Bruce DW (1963) investigated the acute oral toxicity via gavage of a single oral dose of cerium nitrate (50% aqueous solution) in 5 to 10 female Sprague-Dawley rats. The animals were observed for 30 days although no deaths occurred later than 4 days after administration. Within 1 to 2 hours after oral administration of the rare earth nitrate, most of the rats were depressed, and animals that received lethal doses showed little activity during the survival period. In this study the LD50 was found to be equal to 4200 mg/kg bw. This study is designated as key study.

In addition, one K2 study (Shapiro, 1990, also published by Lambert et al in 1993) was disregarded as the dose level used (5000 mg/kg bw) was inappropriate (too high dose, killing all the animals; LD100 = 5000 mg/kg bw) and the study did not permit to conclude about the toxicity of cerium nitrate.

Acute toxicity: inhalation

No reliable studies were available for the inhalation route. However, a key study is available for the oral and dermal route of exposure. According to the REACH Regulation, only one additional route of exposure should be tested other than the oral route of exposure for acute toxicity (column 2, annex VIII, section 8.5). Therefore, it is not necessary to perform an acute toxicity study via the inhalation route of exposure. In addition the substance appears as a clump and formation of respirable suspended particulate matter is unlikely.

Acute toxicity: dermal

Bradshaw (2013) investigated the acute dermal toxicity of the cerium trinitrate in Wistar rats. Initially, two animals (one male and one female) were given a single, 24 hour, semi-occluded dermal application of the test item to intact skin at a dose level of 2000 mg/kg body weight (expressed as cerium trinitrate). Based on the results of the initial test, a further group of eight animals (four males and four females) was similarly treated. Clinical signs and body weight development were monitored during the study. All animals were subjected to gross necropsy. There were neither deaths nor signs of systemic toxicity. Signs of dermal irritation noted at the test site of one female were very slight erythema, slight desquamation and small superficial scattered scabs. There were no signs of dermal irritation noted in the remaining animals. Animals showed expected gains in bodyweight over the study period except for one female which showed body weight loss during the first week but expected gain in body weight during the second week. No abnormalities were noted at necropsy. The acute dermal median lethal dose (LD50) of the test item in the Wistar strain rat was found to be greater than 2000 mg/kg bodyweight.
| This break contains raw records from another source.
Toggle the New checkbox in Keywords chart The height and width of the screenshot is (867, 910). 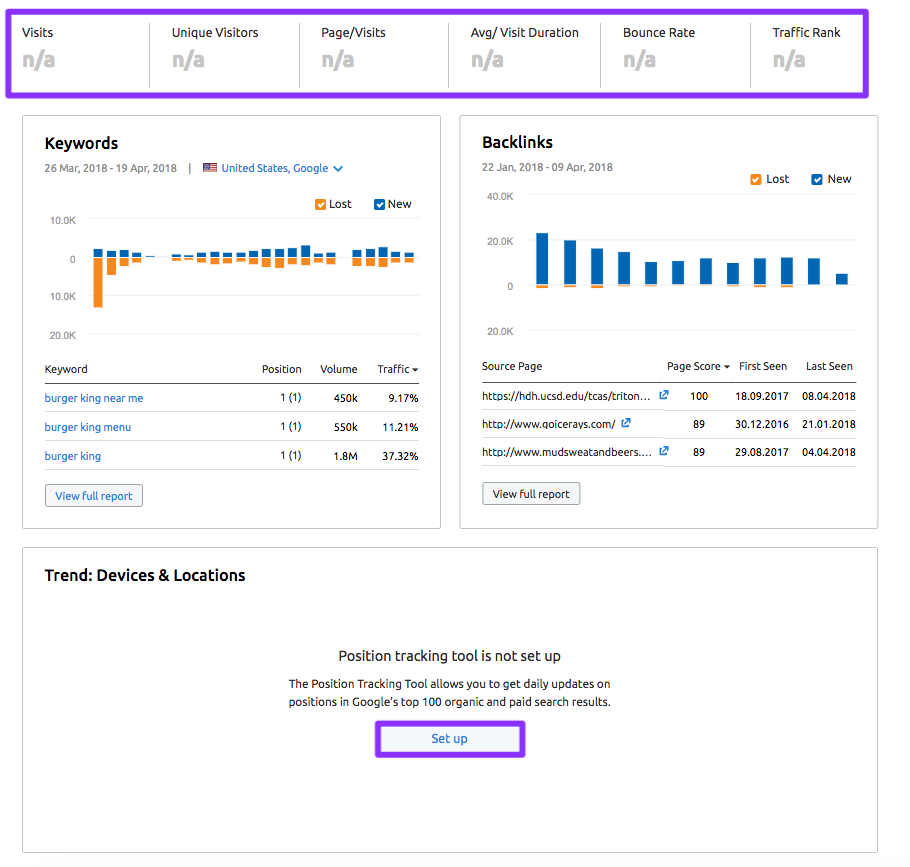(380, 204)
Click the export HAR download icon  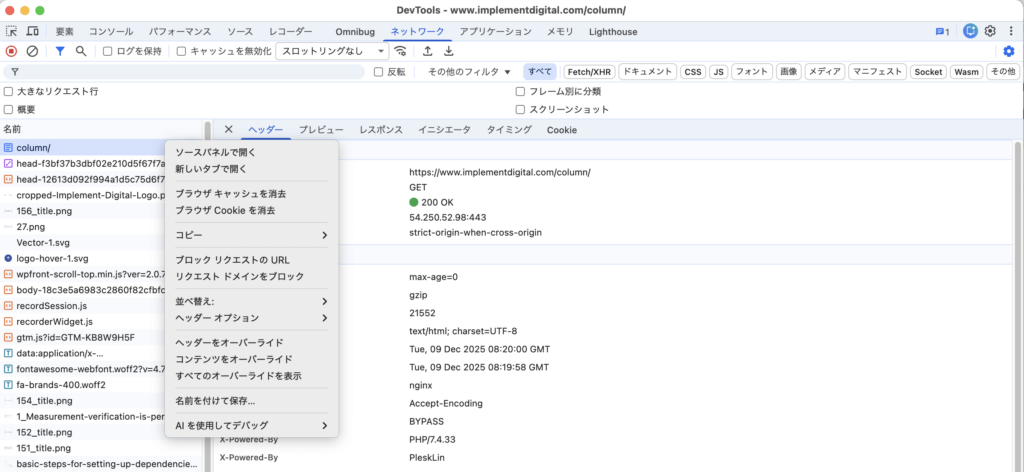coord(449,51)
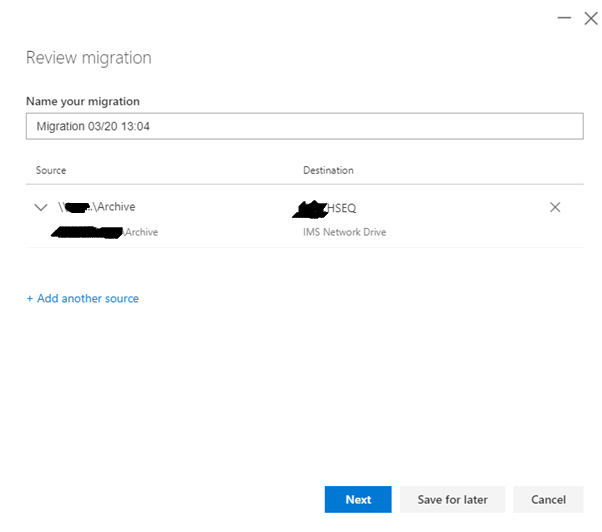This screenshot has width=602, height=532.
Task: Select the lower Archive sub-path text
Action: (140, 233)
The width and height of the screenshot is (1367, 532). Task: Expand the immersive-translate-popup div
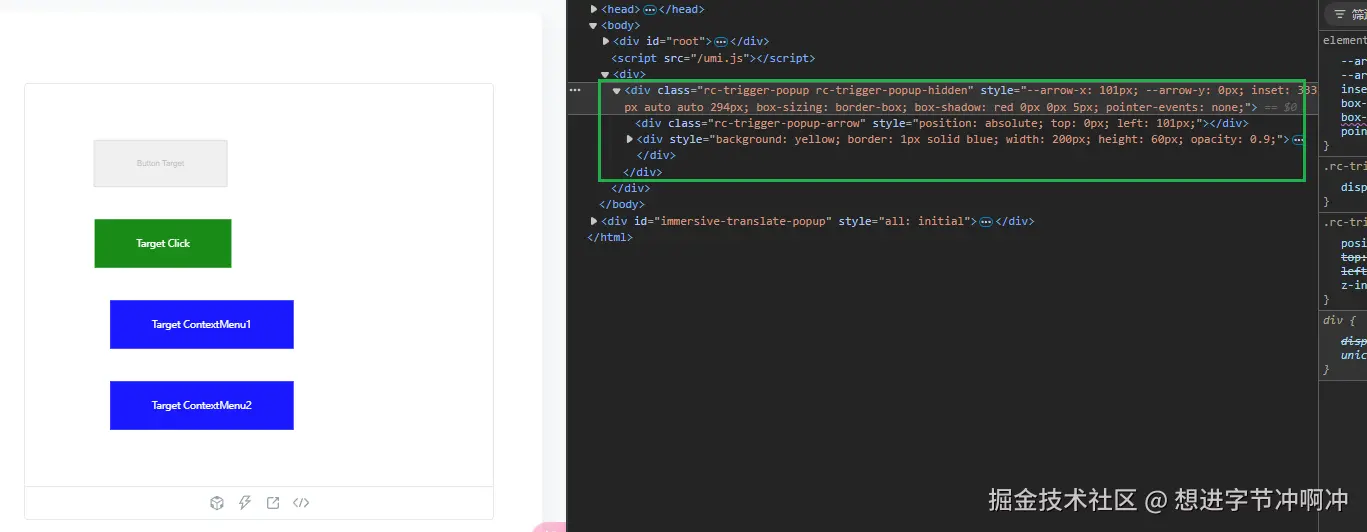[594, 221]
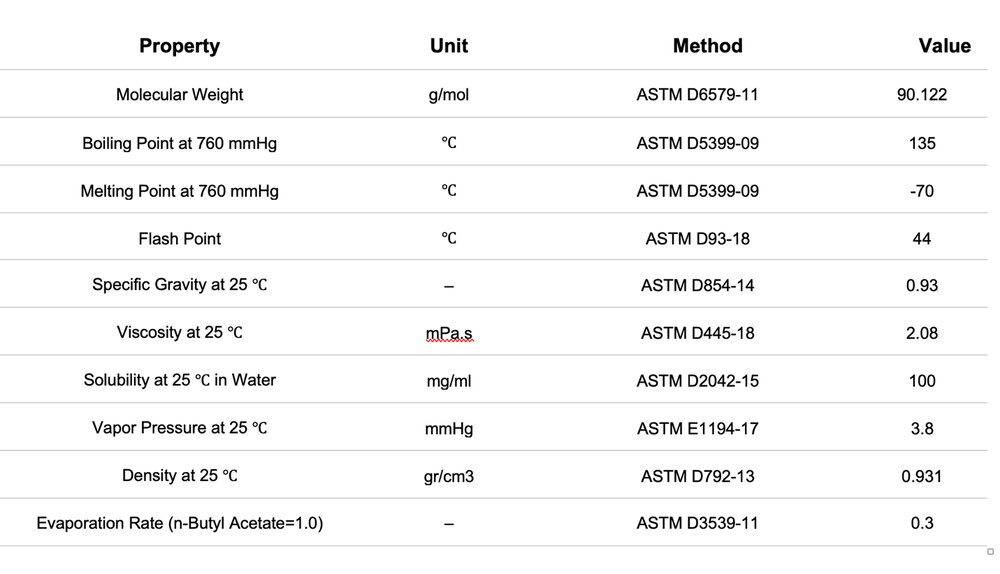Select the gr/cm3 unit cell
Screen dimensions: 1000x574
click(x=449, y=476)
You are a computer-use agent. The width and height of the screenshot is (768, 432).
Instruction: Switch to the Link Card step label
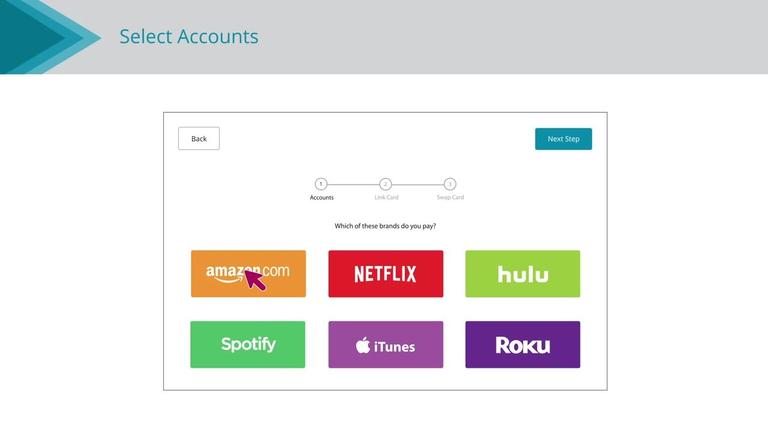[386, 198]
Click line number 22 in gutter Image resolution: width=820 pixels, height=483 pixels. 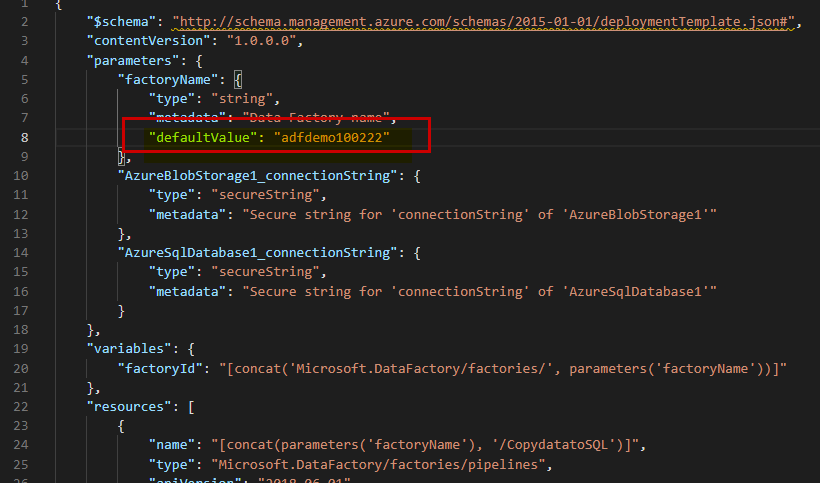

Acute toxicity: other routes

Bruce (1963) studied the acute toxic effects of cerium trinitrate (purity 98%) after intraperitoneal exposure in rats and in mouse. The LD50 values were respectively 290 and 470 mg/kg. After intravenous exposure in rats, females seemed more sensitive than males to the substance (LD50 values of 4 mg/kg (F) and 49.6 mg/kg (M)). No explanation could be found for this difference.

Justification for classification or non-classification

Based on the results of the acute oral and dermal toxicity study and according to the criteria of the CLP Regulation, cerium trinitrate should not be classified as an acute oral or dermal toxicant.

No data were available to decide on the classification for the inhalation route.